On the Stephen Lawrence murder trial – post sentencing

The BBC says:

“A totally innocent 18 year old youth on the threshold of a promising life was brutally cut down in the street in front of eye witnesses by a racist thuggish gang,” he told Dobson and Norris.

“You were both members of that gang. I have no doubt at all that you fully subscribed to its views and attitudes.”

He said the assault was “a brief but co-ordinated attack, a racist taunt, a charge and a swallowing up of Stephen Lawrence”.

“I’m sure that you knew one of your group was armed with a knife that night,” the judge said. “The evidence does not prove you had the knife, but the holder had it with your approval.”

Mr Justice Treacy said the encounter was not premeditated but Dobson and Norris had been prepared to attack if the opportunity arose.

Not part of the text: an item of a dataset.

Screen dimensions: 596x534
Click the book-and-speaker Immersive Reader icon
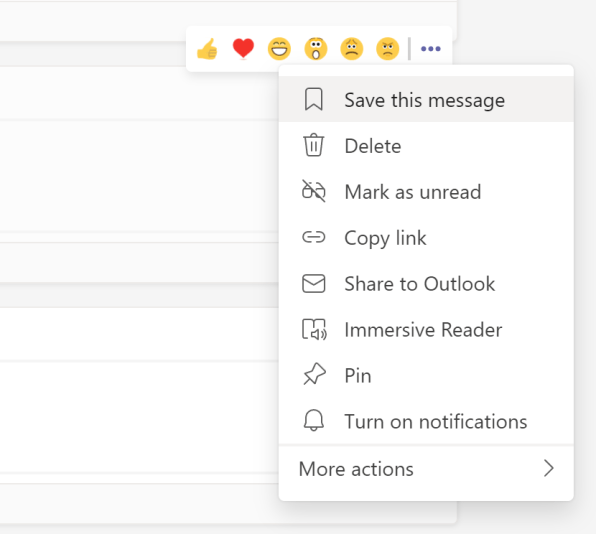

The evidence does not prove thy had the knife, but the holder had it with your approval…. So there is no evidence these people killed Stephen Lawrence, yet they are sentenced for murder. That just doesn’t make sense. And the judge cannot assert that the knife wielder did hold it with the approval of Dobson and Norris (although one suspects they probably did).

Given the lack of evidence, shouldn’t Dobson and Norris be standing trial for difference charges other than murder? It matters not that they are probably vile scum, what matters is the law is carried properly.

I can’t believe that Dobson and Norris will have any appeal turned down (unless those considering the appeal act politically).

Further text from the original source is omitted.